Estaba seguro de que, cuando pasó junto a ellos para atravesar el portón, ese león estaba a la derecha y tenía la cola arrollada junto al cuerpo.
Ahora, los leones ya no defendían la senda: la bloqueaban.
De pronto, Jack se cubrió los ojos con la mano, y después volvió a bajarla. Lo que veía no cambió. Un suspiro, suave, demasiado bajo para ser un gruñido, se le escapó. En la época en que bebía siempre había tenido miedo de que le sucediera algo así; pero cuando uno bebía de esa manera, a eso se le llamaba delirium tremens , lo mismo que le pasaba al viejo Ray Milland en Días sin huella , cuando veía bicharracos que salían de las paredes.
Y cuando uno estaba sobrio, ¿cómo se le llamaba?
La intención de la pregunta era retórica, pero su mente la respondió (se le llama locura) de todas maneras.
Al volver a mirar los animales del seto, se dio cuenta de que algo había cambiado mientras él tenía la mano sobre los ojos. El perro estaba más cerca. Ya no seguía agazapado, sino que parecía estar preparándose para correr, con los cuartos traseros flexionados, una de las patas delanteras extendida, la otra hacia atrás. Con la boca más abierta, con gesto que parecía más amenazante. Ahora, hasta le pareció ver forma de ojos entre el follaje. De ojos que lo miraban.
¿Por qué hay que recortarlos, si están perfectos?, pensó histéricamente.
Otro ruido, leve. Involuntariamente, retrocedió un paso cuando miró a los leones. Parecía que uno de los dos de la derecha se hubiera adelantado apenas al otro. Tenía la cabeza baja. Una de sus garras estaba ya casi junto al cerco bajo. Santo Dios, ¿y ahora, qué más?
(ahora te salta encima y te devora como en uno de esos cuentos infantiles de terror)
Era como el juego de las estatuas, que jugaban cuando eran pequeños. Uno de los chicos contaba, dando la espalda a los otros, hasta diez, mientras los demás se adelantaban sigilosamente. Cuando llegaba a diez, el que contaba se daba la vuelta con rapidez y, si alcanzaba a ver moverse a alguien, lo sacaba del juego. Los demás se quedaban inmóviles como si fueran estatuas, hasta que el otro se daba otra vez vuelta para volver a contar. Así iban acercándose cada vez más hasta que finalmente, cuando la cuenta andaba entre cinco y diez, uno sentía que una mano se le apoyaba en el hombro...

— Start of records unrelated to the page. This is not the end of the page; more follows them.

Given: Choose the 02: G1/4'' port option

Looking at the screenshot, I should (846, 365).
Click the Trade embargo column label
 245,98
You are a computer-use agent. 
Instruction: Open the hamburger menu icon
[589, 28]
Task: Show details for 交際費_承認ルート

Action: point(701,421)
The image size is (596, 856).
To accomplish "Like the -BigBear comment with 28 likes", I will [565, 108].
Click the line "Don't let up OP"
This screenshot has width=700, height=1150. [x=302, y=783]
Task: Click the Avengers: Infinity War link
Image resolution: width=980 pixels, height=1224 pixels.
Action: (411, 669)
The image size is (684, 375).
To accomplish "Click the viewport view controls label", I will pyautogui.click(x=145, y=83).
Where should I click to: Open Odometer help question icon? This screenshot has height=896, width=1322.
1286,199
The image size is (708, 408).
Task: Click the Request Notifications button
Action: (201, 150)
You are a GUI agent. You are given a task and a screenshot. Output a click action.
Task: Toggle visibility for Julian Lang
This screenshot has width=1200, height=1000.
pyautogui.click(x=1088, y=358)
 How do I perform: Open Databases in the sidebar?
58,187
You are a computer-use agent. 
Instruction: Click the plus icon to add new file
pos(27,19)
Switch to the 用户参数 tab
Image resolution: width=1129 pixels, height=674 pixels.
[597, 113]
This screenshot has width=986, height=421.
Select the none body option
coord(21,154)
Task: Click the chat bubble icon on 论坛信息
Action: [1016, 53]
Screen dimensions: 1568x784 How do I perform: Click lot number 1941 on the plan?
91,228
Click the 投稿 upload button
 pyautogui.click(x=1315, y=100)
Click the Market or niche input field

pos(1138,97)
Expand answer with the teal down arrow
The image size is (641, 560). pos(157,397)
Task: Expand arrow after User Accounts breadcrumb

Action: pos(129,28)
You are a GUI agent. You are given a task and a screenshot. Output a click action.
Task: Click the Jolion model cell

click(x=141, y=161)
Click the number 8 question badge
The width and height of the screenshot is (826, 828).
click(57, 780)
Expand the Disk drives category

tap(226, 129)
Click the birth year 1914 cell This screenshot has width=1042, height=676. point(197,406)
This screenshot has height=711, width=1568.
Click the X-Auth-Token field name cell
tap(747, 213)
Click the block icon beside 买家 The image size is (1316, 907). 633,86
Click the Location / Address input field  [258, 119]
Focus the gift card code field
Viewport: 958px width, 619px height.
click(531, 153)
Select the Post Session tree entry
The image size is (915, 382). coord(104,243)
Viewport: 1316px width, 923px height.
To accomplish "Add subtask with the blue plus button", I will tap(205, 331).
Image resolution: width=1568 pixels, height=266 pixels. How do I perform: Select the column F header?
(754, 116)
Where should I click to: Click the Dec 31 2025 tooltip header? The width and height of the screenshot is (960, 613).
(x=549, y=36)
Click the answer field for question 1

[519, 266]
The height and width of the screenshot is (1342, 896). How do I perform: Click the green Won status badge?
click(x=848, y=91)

En la senda, crujió la grava.
Con un movimiento espasmódico, Jack giró la cabeza para mirar al perro y lo vio en mitad de la senda, apenas por detrás de los leones, con la boca abierta. Antes no era más que una mata de ligustrina recortada para que diera la impresión de un perro, algo que si uno lo miraba de cerca perdía todo el parecido. Pero ahora Jack distinguía perfectamente que estaba recortada para que pareciera un pastor alemán, y los perros pastores eran bravos. Podía enseñárseles a matar. Un murmullo bajo, susurrante.
El león de la izquierda había avanzado ya hasta la empalizada, y con el hocico estaba tocando las tablas. Parecía que lo mirara con una mueca.
Jack retrocedió dos pasos más. La cabeza le latía desesperadamente, y sentía cómo el aliento le raspaba la garganta. Ahora, también el búfalo se había movido, describiendo un círculo hacia la derecha, por detrás del conejo.
Tenía la cabeza baja y los verdes cuernos de follaje apuntaban hacia él. La cosa era que, al mismo tiempo, no se los podía vigilar a todos. Imposible.
Sin darse cuenta, en su concentración desesperada, de que estuviera articulando ningún sonido, a Jack empezó a escapársele un gemido de la garganta. Sus ojos saltaban de una a otra de esas criaturas inverosímiles, procurando ver sus movimientos. Las rachas de viento resonaban, amenazantes, entre las ramas entretejidas. ¿Qué ruido harían cuando lo alcanzaran? Pero si ya lo sabía, claro. Un ruido de cosa que se quiebra, se aplasta, se desgarra. Un... (no no NO NO ESTO NO PUEDO CREERLO ¡DE NINGÚN MODO!) De golpe volvió a cubrirse los ojos, apretándose con ambas manos la cabeza, la frente, las sienes retumbantes. Así se quedó durante largo rato, juntando miedo hasta que no pudo más; entonces volvió a apartar las manos, dando un grito.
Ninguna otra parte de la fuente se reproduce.